start QUOTED TEXT

LIFE ON

THE LAND

WHAT? Millet – Life on the Land

WHERE? The National Gallery, Trafalgar Square, London WC2N 5DN

WHEN? Now until 19 October. Free to view.

WHY GO? For an elevated story of country folk. French artist Millet is famed for his representation of life on the land—and did indeed originate from a farming family.
Never forgetting his background, Millet devoted his life’s work to portraying the social injustices inflicted upon peasants in poor rural communities. Images of roughly clad country folk labouring on the land became his signature, and led to the informal Barbizon school of landscape artists. This movement embraced realism during a period when other painters romanticised art. Named after the French village of Barbizon, it included Rousseau and Virgilio Díaz, but Millet was the leading light, and his work was greatly admired by Van Gogh, Monet, and—most famously—Salvador Dalí.

end QUOTED TEXT
start ENTRIES SHOWN

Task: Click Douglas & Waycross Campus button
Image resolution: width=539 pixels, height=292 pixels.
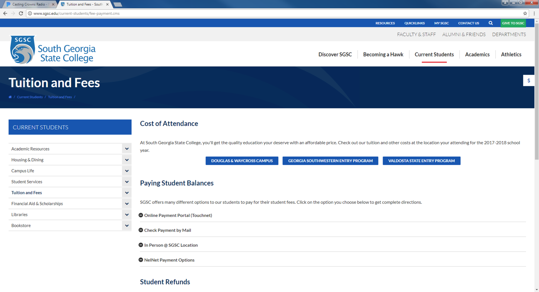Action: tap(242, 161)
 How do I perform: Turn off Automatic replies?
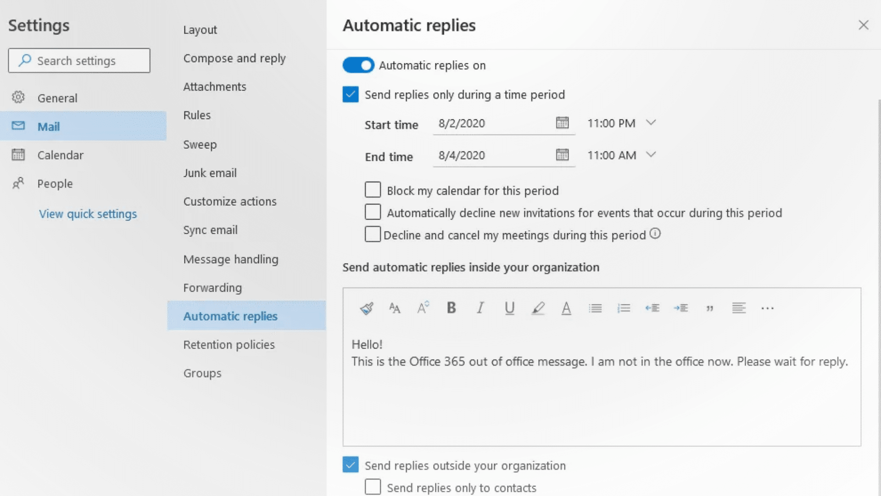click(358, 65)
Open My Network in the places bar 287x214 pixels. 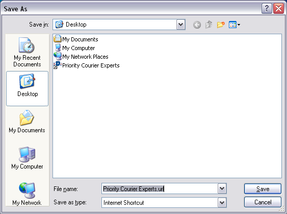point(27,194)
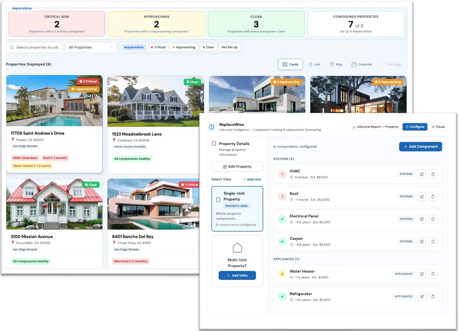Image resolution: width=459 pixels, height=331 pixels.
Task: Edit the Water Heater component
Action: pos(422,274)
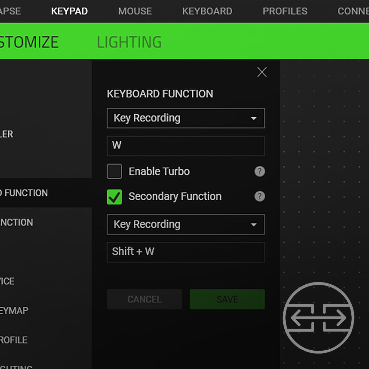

end ENTRIES SHOWN
start ENTRIES SHOWN

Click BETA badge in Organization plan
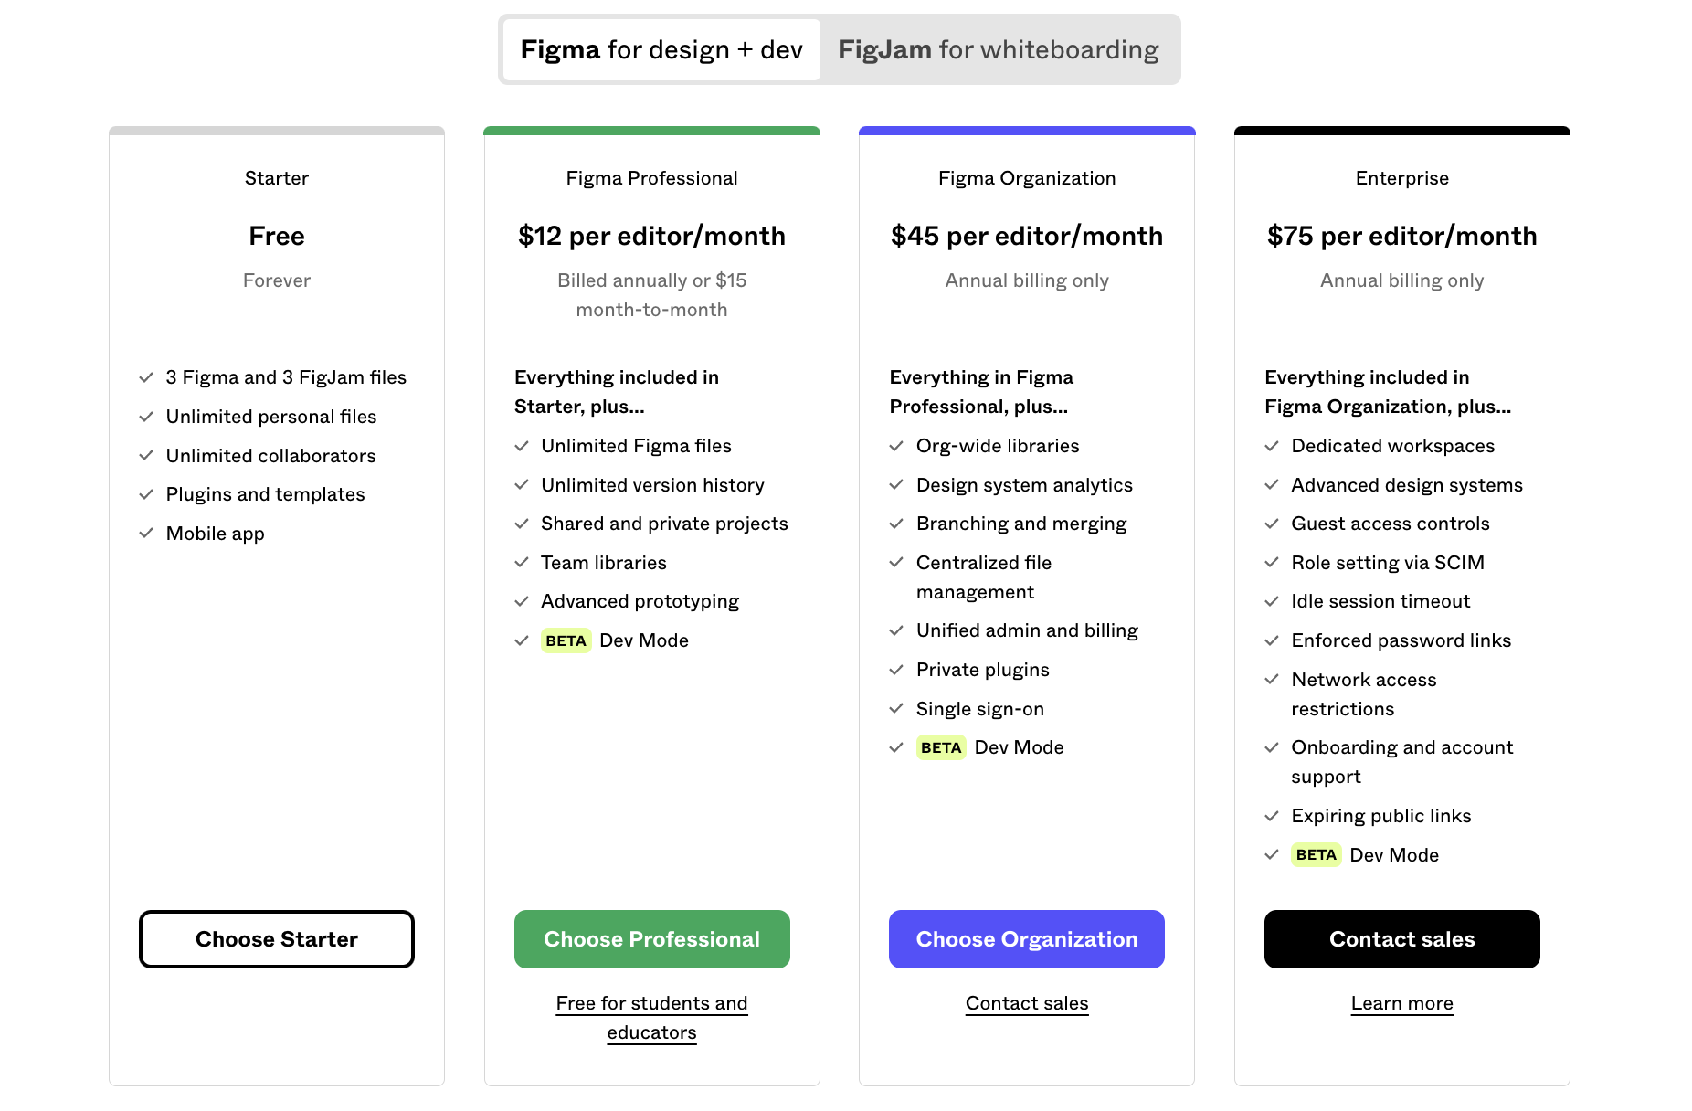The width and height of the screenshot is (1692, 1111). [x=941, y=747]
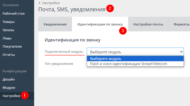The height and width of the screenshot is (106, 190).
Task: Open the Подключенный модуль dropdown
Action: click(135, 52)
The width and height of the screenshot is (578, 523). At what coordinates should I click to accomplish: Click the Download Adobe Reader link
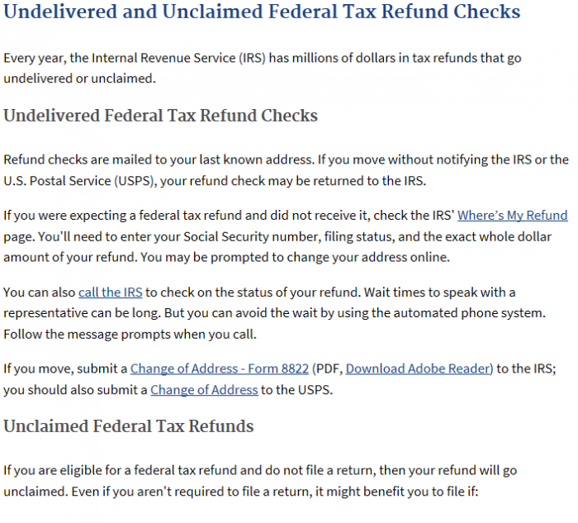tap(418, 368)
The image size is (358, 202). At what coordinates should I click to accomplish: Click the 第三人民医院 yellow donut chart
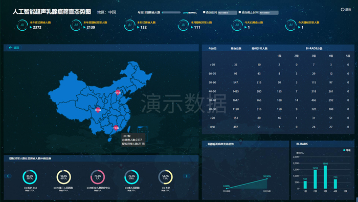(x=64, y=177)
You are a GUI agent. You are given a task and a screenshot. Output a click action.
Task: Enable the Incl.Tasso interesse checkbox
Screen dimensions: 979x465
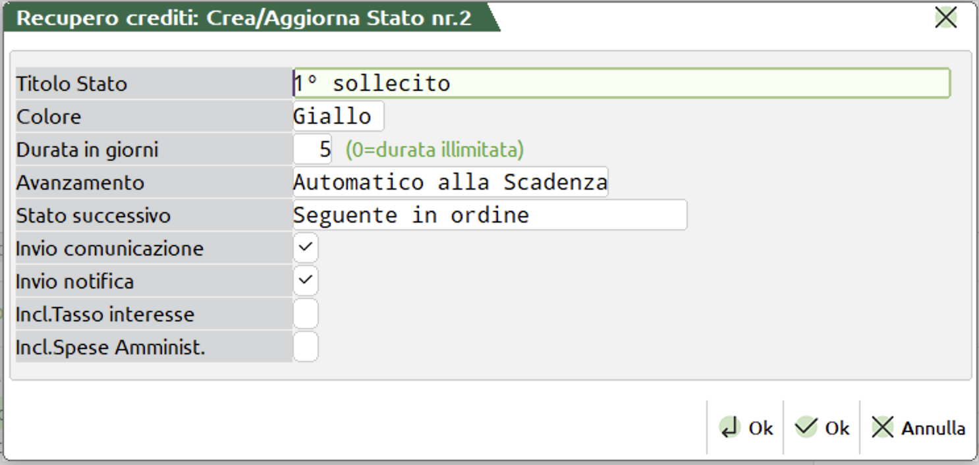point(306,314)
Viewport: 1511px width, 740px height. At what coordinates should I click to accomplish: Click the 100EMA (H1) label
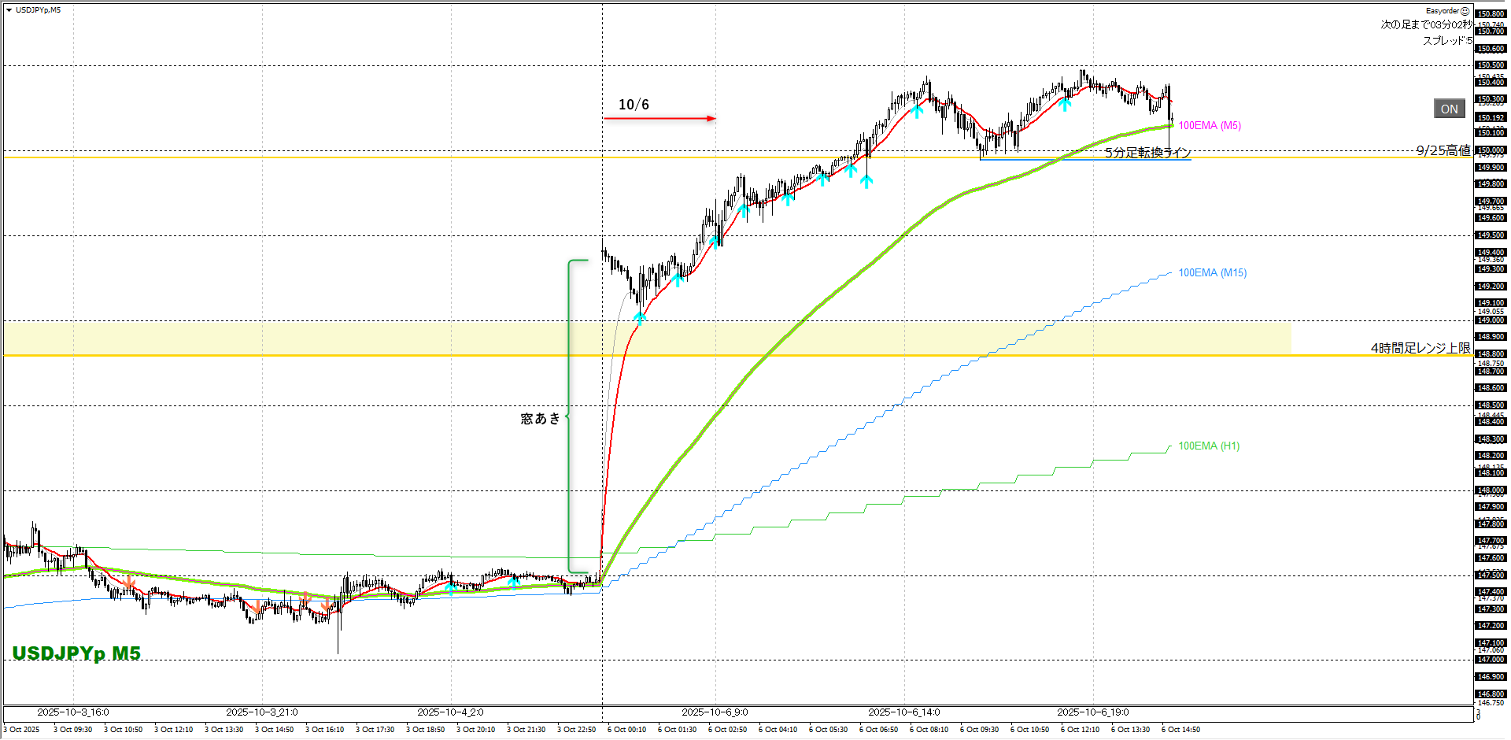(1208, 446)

end ENTRIES SHOWN

> WHAT YOU HAVE TO DO:
Carry the piece on the Millet exhibition forward from its last sentence. The entries play no part in this work.

> TASK RESPONSE:
This small free exhibition coincides with the 150th anniversary of Millet’s death and captures the raw emotion of his work. His most famous painting, L’Angelus, on loan from the Musée d’Orsay, focuses on a man and woman reciting the Angelus prayer after labouring on the land. The quiet dignity of this atmospheric image is a picture worth a thousand words—and secured Millet’s image as the artist who immortalised the humble lives of ordinary country folk.

IN THE KNOW Surrealist Dalí was an obsessive Millet fan. Consumed by his theory that L’Angelus really portrayed a grieving couple mourning a lost child, he persuaded the Louvre to X-ray the painting to reveal whether a faded coffin image lay hidden beneath! His theory remains a Daliesque myth.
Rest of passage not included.